No caixa, eu segurando uma lã vermelha perguntei a atendente se não teria um vermelho mais escuro, ela respondeu que não sabia que eu teria que procurar. Fui até outro atendente e fiz a mesma pergunta e um rapaz foi pegar o produto para mim. Aproveitei o momento e disse para eles avisaram para o segurança não me seguir mais para não termos nenhum tipo de problema, pois eu estava muito incomodado com ele.

Segui para outro balcão para esperar a lã, quando o segurança me aborda bravo perguntando do porque eu havia denunciado ele para a gerencia. Começamos um bater boca um com o outro. Eu dizendo que a loja estava cheia, mas ele escolheu me seguir e ele dizendo que só estava fazendo o seu serviço.

Assim que chegou meus produtos, me dirigi a fila do caixa, quando vem o dono da loja gritando comigo dizendo que eu estava arrumando arruaça com o segurança. Revoltado, mandei ele enfiar a lã em sua ‘’prateleira’’. Virei as costas e fui sair da loja. Porém o dono tentou me segurar, e aí começou a confusão. Quando me dei conta um dos seguranças me deu uma gravata enquanto o dono e mais 3 funcionários (contei 5 pessoas que participaram) me batiam com socos e ponta pés.

O segurança que me seguiu, aproveitou que eu estava imobilizado e socou meu estomago olhando em meus olhos. Nesse meio, alguém me atingiu com uma escada (dessas de metal, usadas para pegar objetos em prateleiras de lojas).
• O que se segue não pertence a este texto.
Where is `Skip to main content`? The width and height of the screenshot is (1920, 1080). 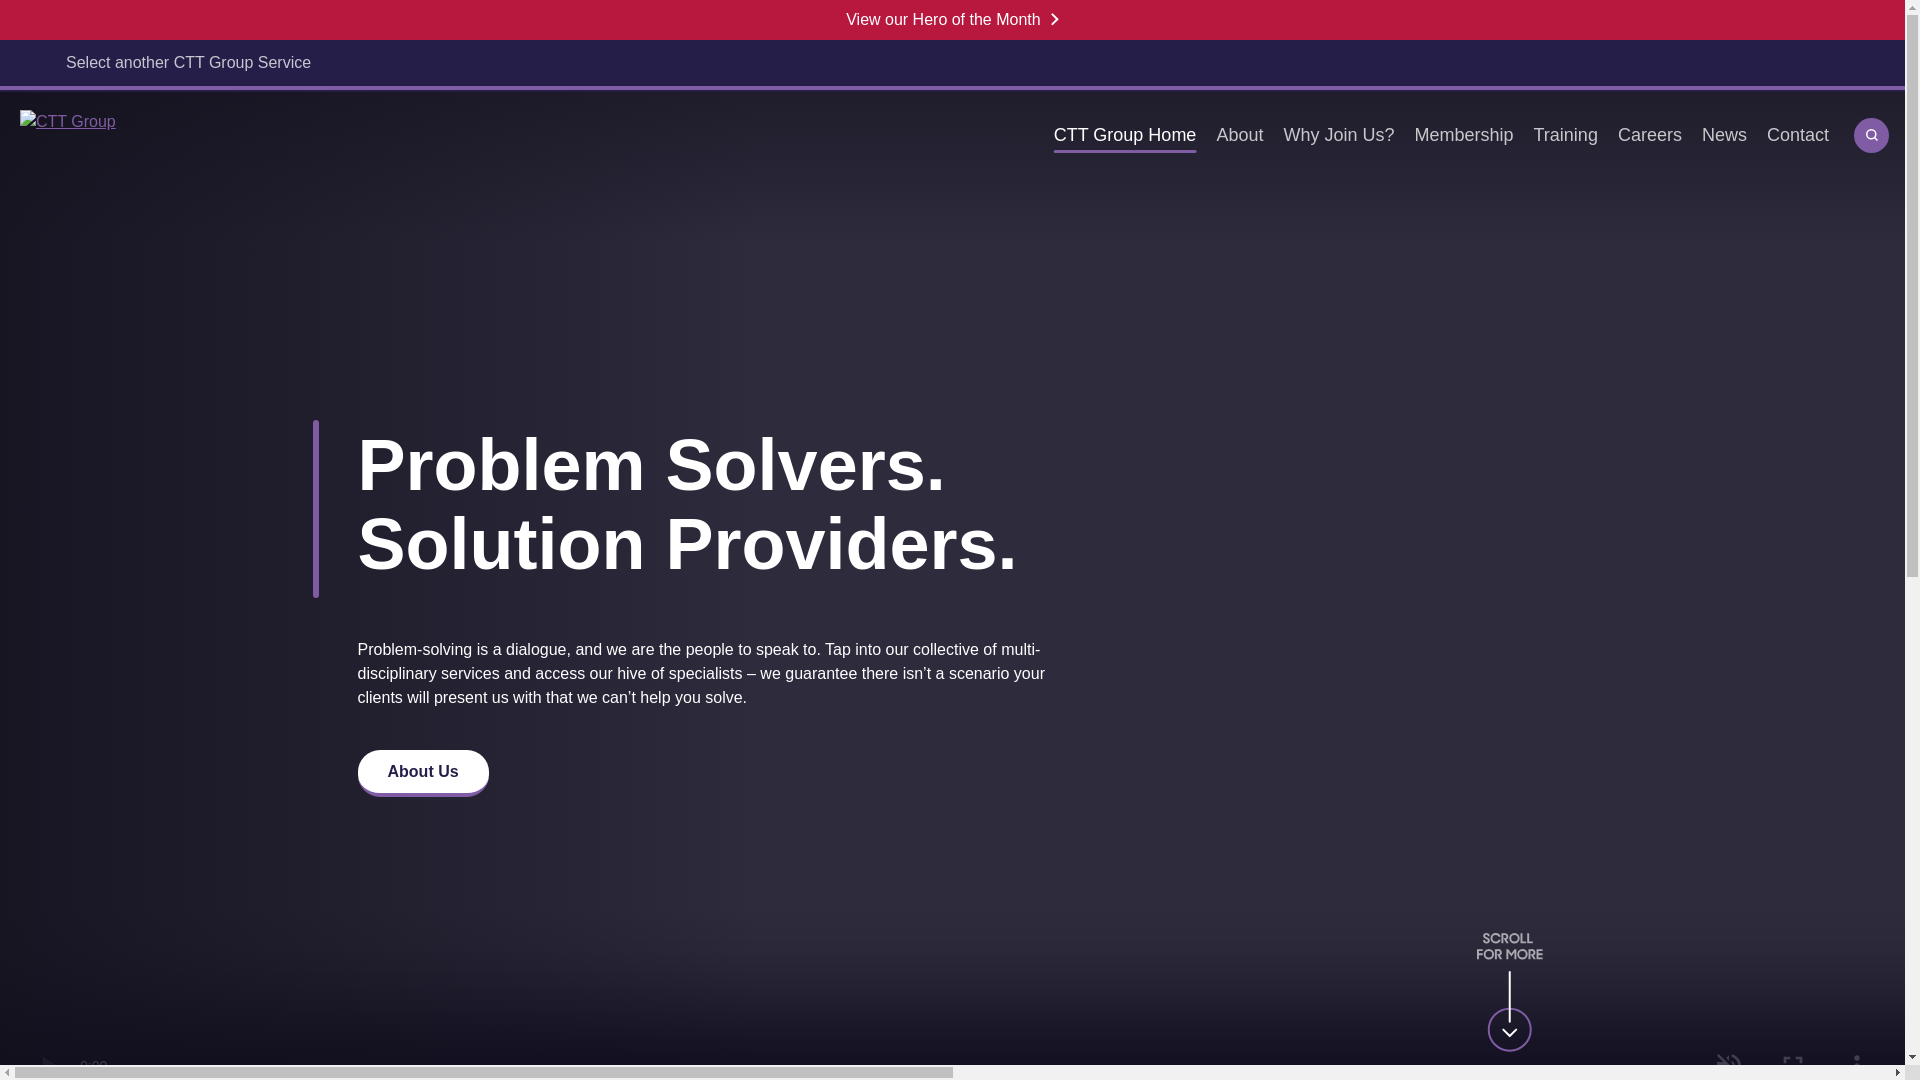 Skip to main content is located at coordinates (15, 16).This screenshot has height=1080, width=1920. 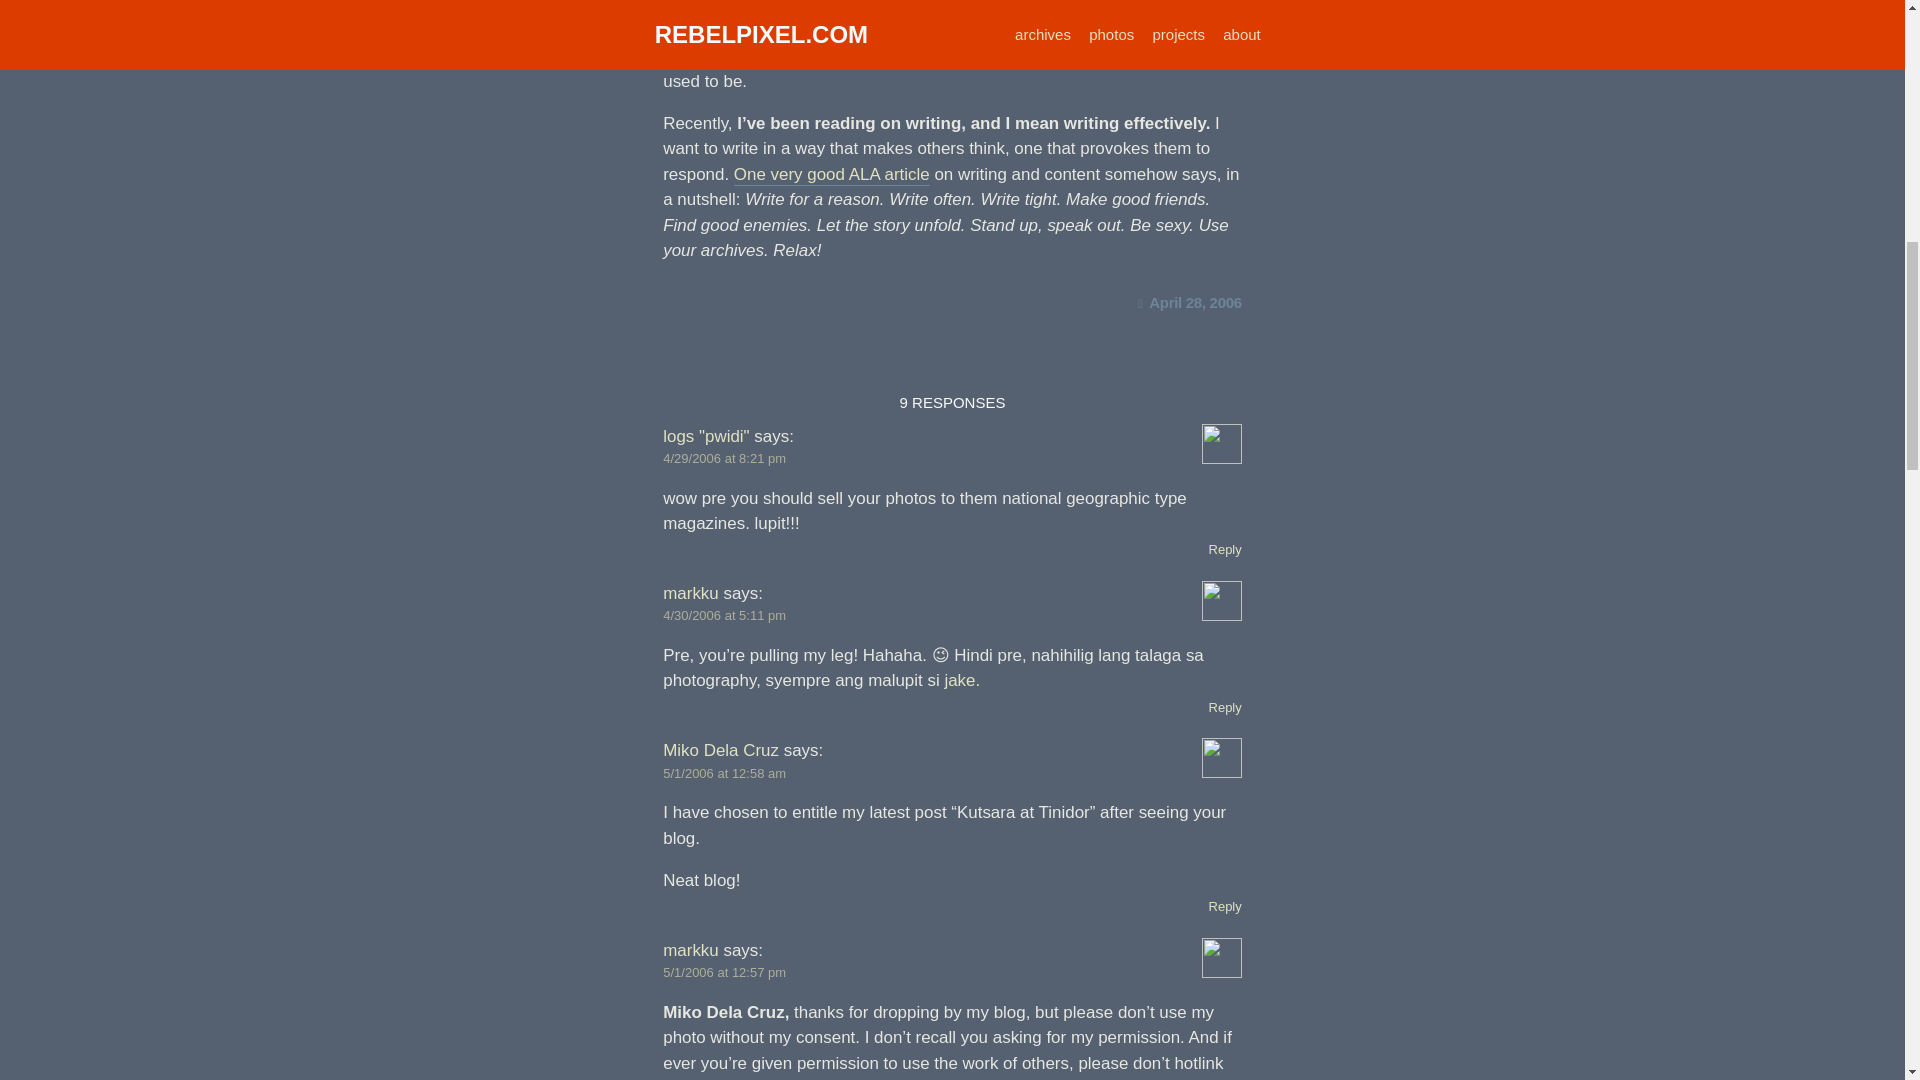 I want to click on One very good ALA article, so click(x=831, y=175).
A única coisa que consegui fazer foi falar: ‘’Bate mais, bate mais que eu to de pé ainda, seu otário!’’

Eles me jogaram para fora da loja, no estacionamento. Fui ligar para a polícia e o segurança veio pra cima dizendo que eu não iria fazer isso. Por sorte, um casal de clientes testemunho e me acompanhou, não permitindo que acontecesse mais nada. Sem nunca terem me visto, eles permaneceram do meu lado até que chegasse ajuda.

Desesperado, lembrei da Aracy Adorno Reis e da Cleuza S. Theodoro. Consegui falar com a Brechó, chorando, e pedi ajuda. Também consegui avisar o coletivo Yalode-Badá, que chegaram rápido no local.

Porém, os primeiros a chegarem foram a PM. Começaram a fazer o B.O. perguntando o que havia acontecido. Eu disse que houve injuria racial seguido de agressão física, e a resposta que tive da boca do PM é que isso é coisa da minha cabeça. Nesse momento fiquei sem chão e desabei em choro. Eu tinha acabado de ser suspeito de roubo, apanhado por isso e a PM disse que era coisa da minha cabeça.

Por fim, chegaram ao local a Aracy e filha, Margot Jung, e me acalmaram. Em seguida o pessoal do coletivo chegou, e mais pessoas do movimento negro. Nesse meio, eu contei uns 3 advogados que foram para ajudar. Não lembro de todas as pessoas que estavam em meu apoio agora, pois eu não estava bem. Depois, com calma, vou procurar cada um que prestou sua solidariedade e forneceu ajuda nesse momento. A imprensa chegou ao local, fizeram uma gravação. Mas eu não confio na globo.

No momento em que eu estava imobilizado e apanhando, eu só lembrava do vídeo de um menino que apanhou dos manifestantes pro-impeachment essa semana, e do jovem negro que foi amarrado e espancado até a morte por suspeita de roubo. Aqui, eu era eles. Eu era mais um de milhares de jovens negros que são vítimas de racismo, apanham e morrem todos os dias. Eu apanhei, por ser negro, com a camisa do Malcon X.